The Outreach staff has an ongoing relationship and commitment to work with the growing refuge population in our community. During the second phase of our Jump Start reading program, we began to work with the refugee population by providing storytelling sessions, parent workshops, books and other resources to introduce early literacy concepts to families. Amy Kukla, a Jump Start Reading coordinator, describes her experience working with the refugee families:
I had one parent consistently come to all three workshops, and I saw growth in her reading with her son. In each workshop, I emphasized that they didn’t need to read English in order to share books with their children and taught how to ask questions and talk about the pictures, dialogic reading. In the first workshop, after the workshop material was covered, I asked Ayoai if she wanted to take time during the workshop to read to her son, who is 8 months old. She giggled, sounding embarrassed. She said that she would read to him at home. At the second workshop, the American volunteer who was at the workshop shared a book with her son, but Ayoai still didn’t interact. At the last workshop, before the workshop even began, Ayoai picked up one of the books I brought, let her son look at it, and named some of the pictures and letters in the book. I was so proud of her!

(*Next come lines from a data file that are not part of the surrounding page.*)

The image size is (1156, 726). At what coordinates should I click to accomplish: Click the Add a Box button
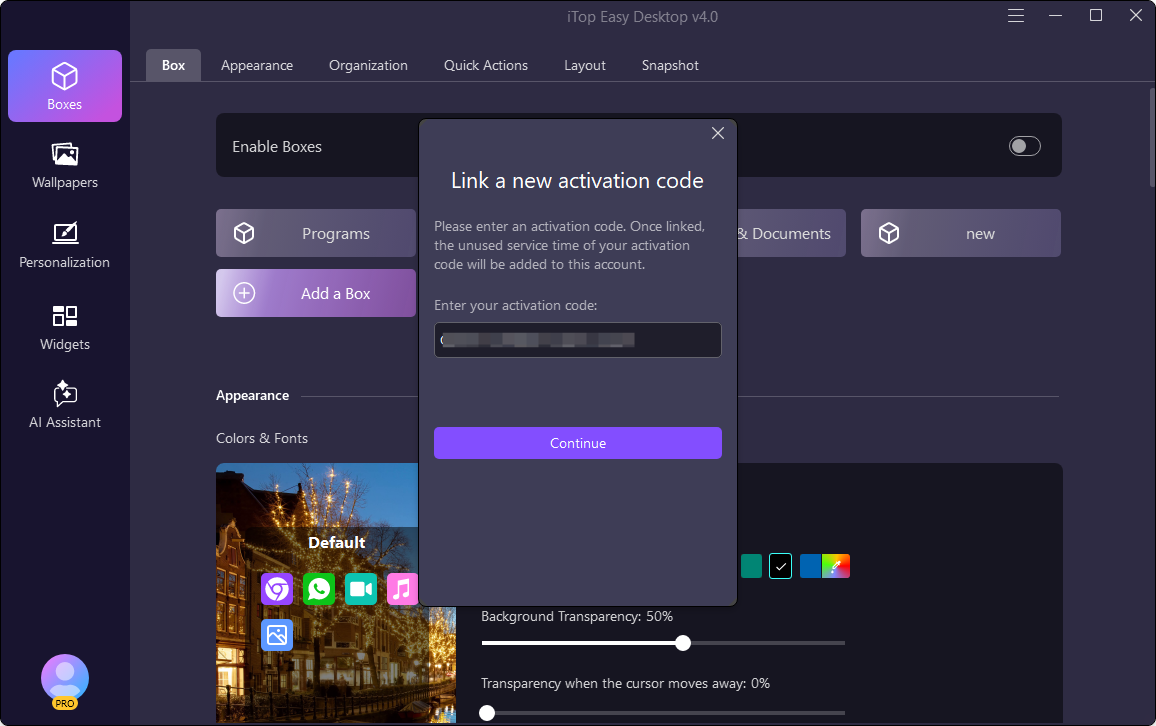tap(316, 293)
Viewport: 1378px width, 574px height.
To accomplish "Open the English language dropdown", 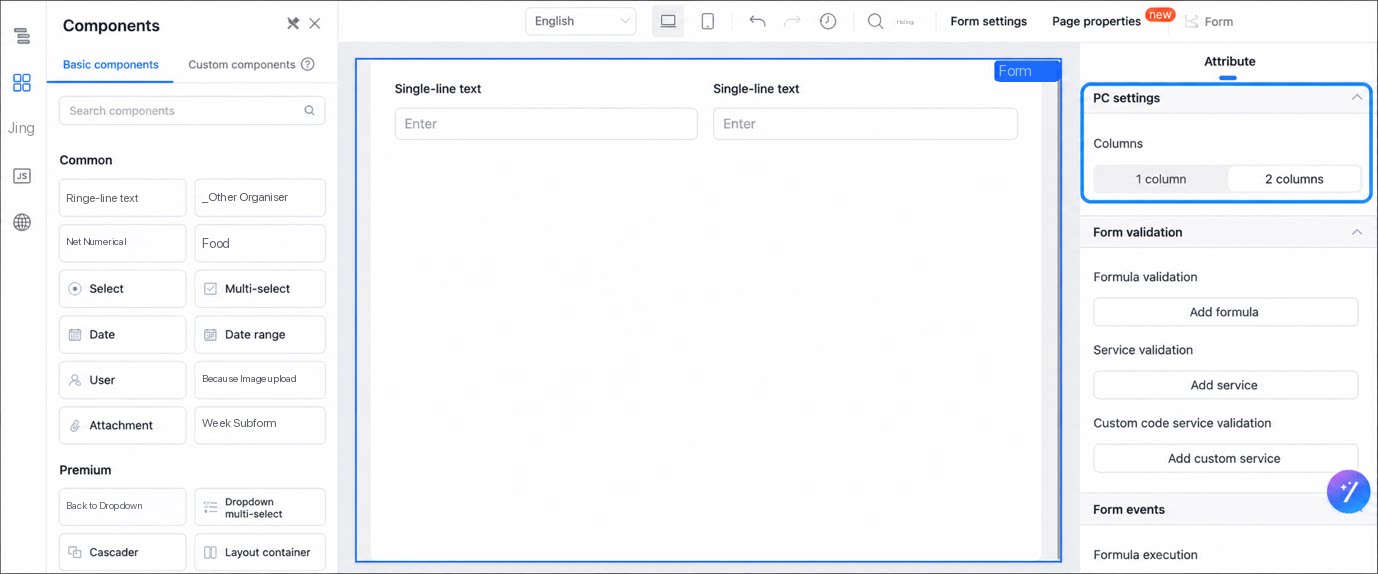I will pos(581,21).
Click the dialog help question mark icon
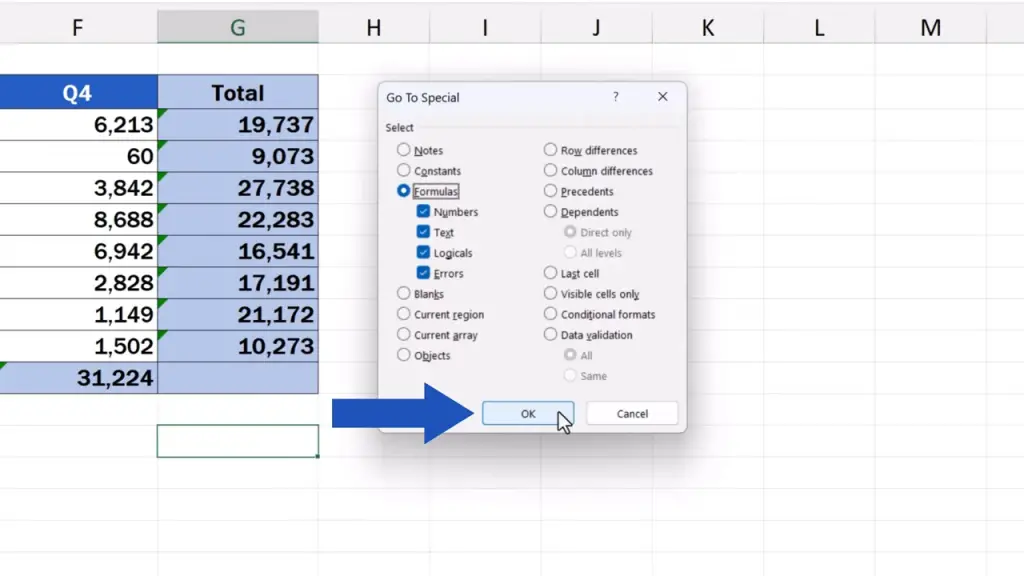 (615, 97)
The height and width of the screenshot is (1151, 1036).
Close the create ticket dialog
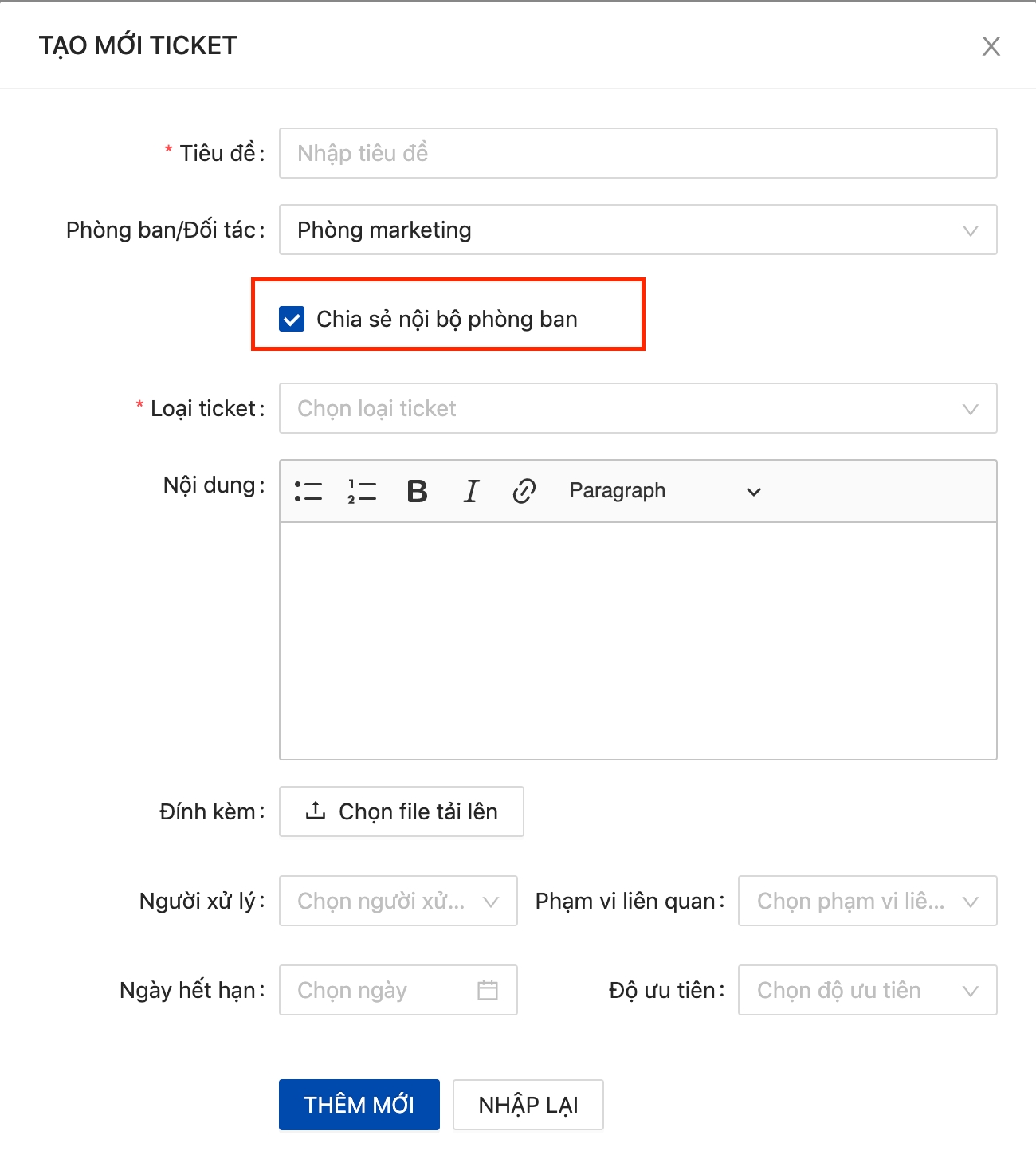pyautogui.click(x=991, y=46)
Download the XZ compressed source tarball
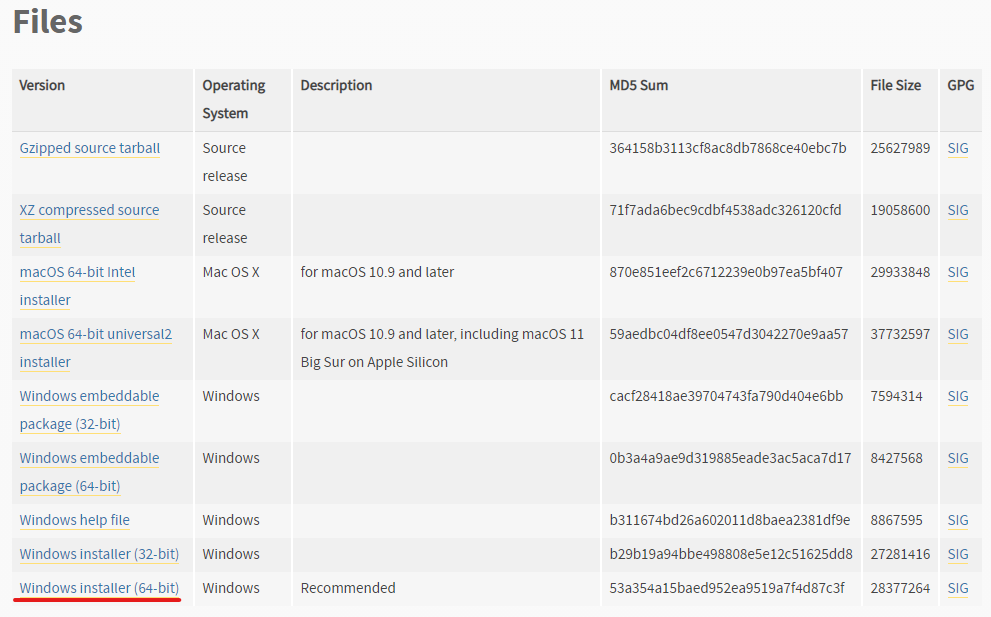The width and height of the screenshot is (991, 617). tap(89, 210)
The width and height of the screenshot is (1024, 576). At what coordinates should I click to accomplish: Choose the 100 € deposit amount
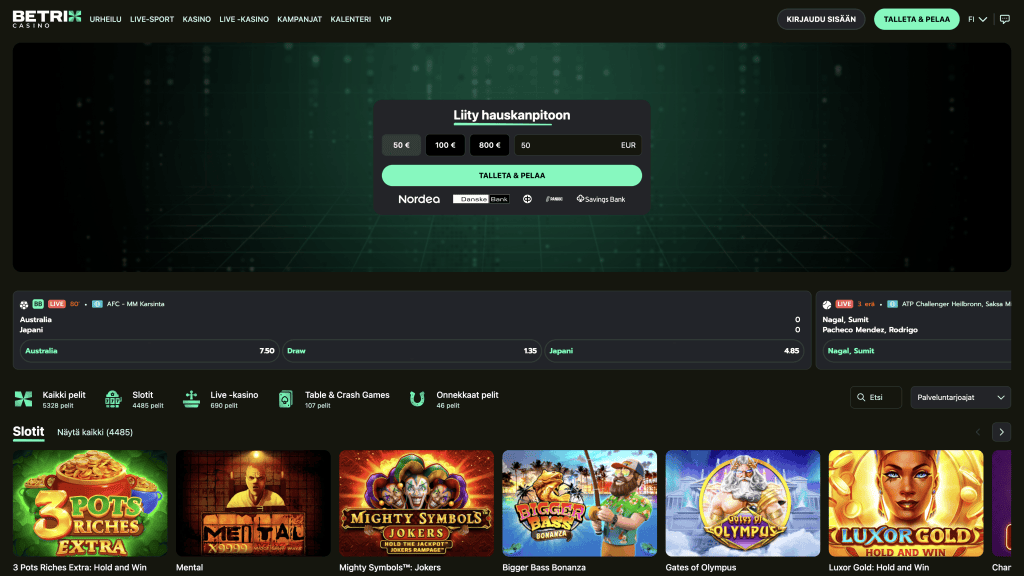[445, 145]
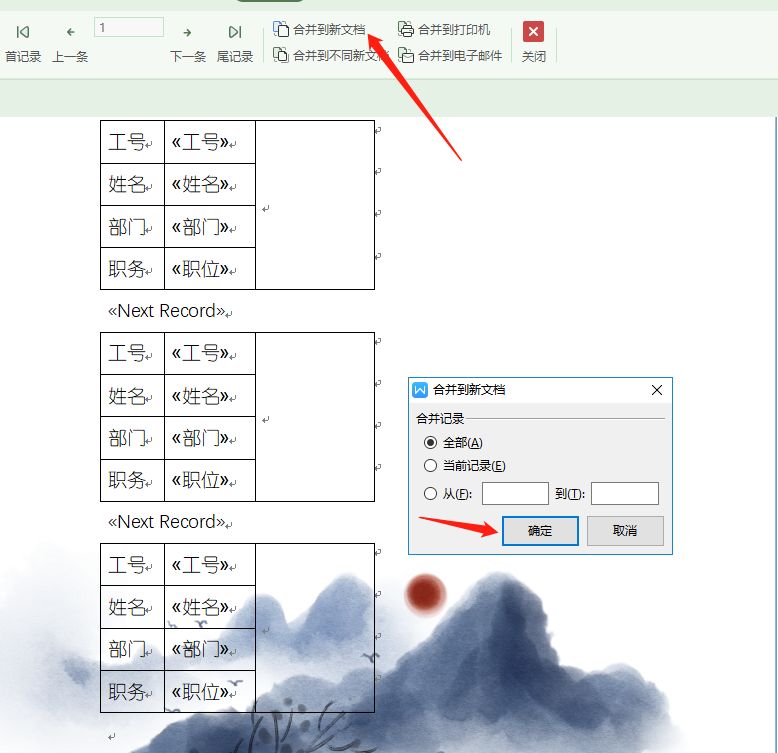Confirm merge with 确定 button
Viewport: 778px width, 753px height.
point(540,530)
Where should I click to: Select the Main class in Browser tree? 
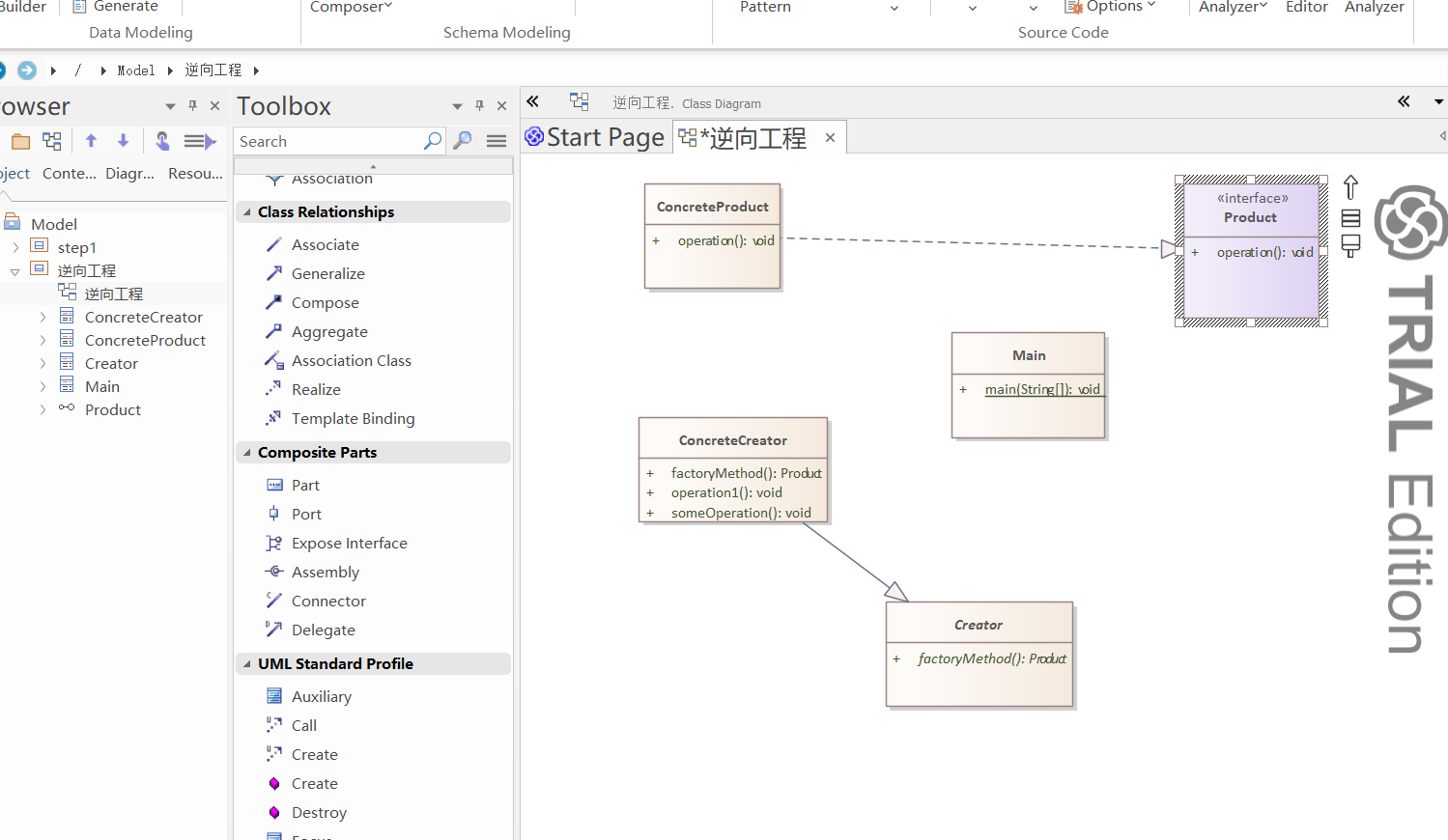pos(102,387)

Jump Start Reading has the capacity to change lives. If Ayoai continues to read to her son, he will get the skills he needs to be successful in school. Ayoai was proud to admit that she is still reading with her son. The Jump Start reading program will connect Ayoai and her children with her local neighborhood library as well as give her fifteen books to begin a home library so that she can continue reading to her children for years to come.